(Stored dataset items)
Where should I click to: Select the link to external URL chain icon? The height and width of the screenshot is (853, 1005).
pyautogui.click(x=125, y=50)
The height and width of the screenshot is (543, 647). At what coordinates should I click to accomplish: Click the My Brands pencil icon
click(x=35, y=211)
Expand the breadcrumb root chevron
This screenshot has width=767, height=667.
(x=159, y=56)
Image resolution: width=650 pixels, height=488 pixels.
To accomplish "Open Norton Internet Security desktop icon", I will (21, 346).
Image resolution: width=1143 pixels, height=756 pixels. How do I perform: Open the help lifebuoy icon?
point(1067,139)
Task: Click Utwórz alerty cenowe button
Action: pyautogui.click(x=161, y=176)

* * *

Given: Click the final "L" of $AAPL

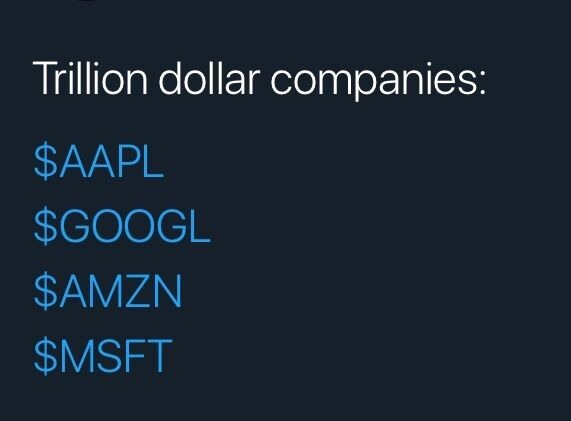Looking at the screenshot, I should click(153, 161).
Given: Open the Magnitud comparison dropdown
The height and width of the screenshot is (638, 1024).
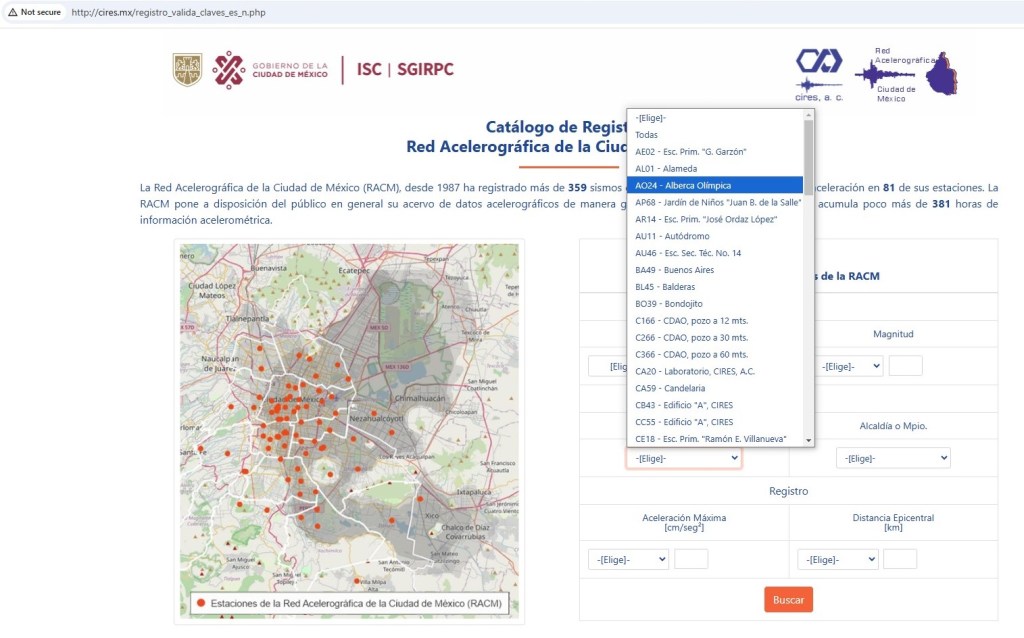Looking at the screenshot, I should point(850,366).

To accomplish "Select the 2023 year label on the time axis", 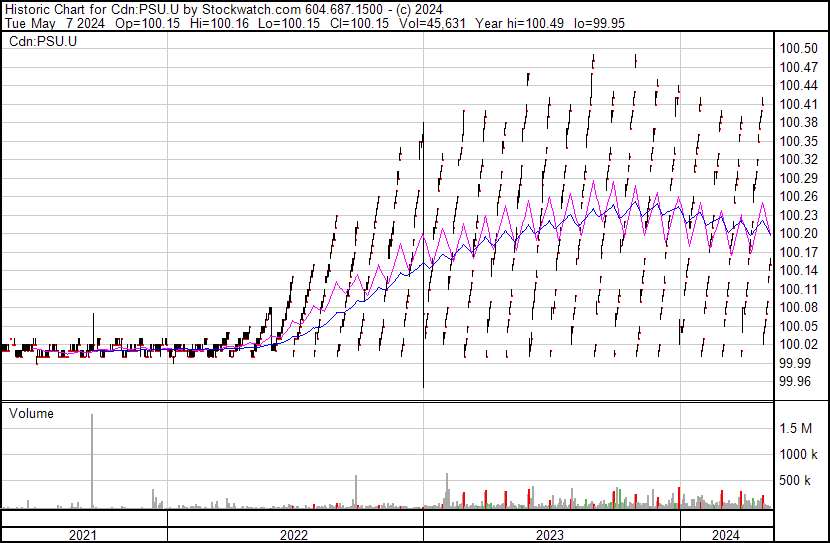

— YOUR GOAL —
The data above holds the lines to copy: start at the one with "Given: Open the Magnitud comparison dropdown", stop at the one with "the 2023 year", include both, copy them exactly without pictures, and copy nothing else.

— RESPONSE BOX —
Given: Open the Magnitud comparison dropdown
The height and width of the screenshot is (638, 1024).
Looking at the screenshot, I should point(850,366).

To accomplish "Select the 2023 year label on the time axis", 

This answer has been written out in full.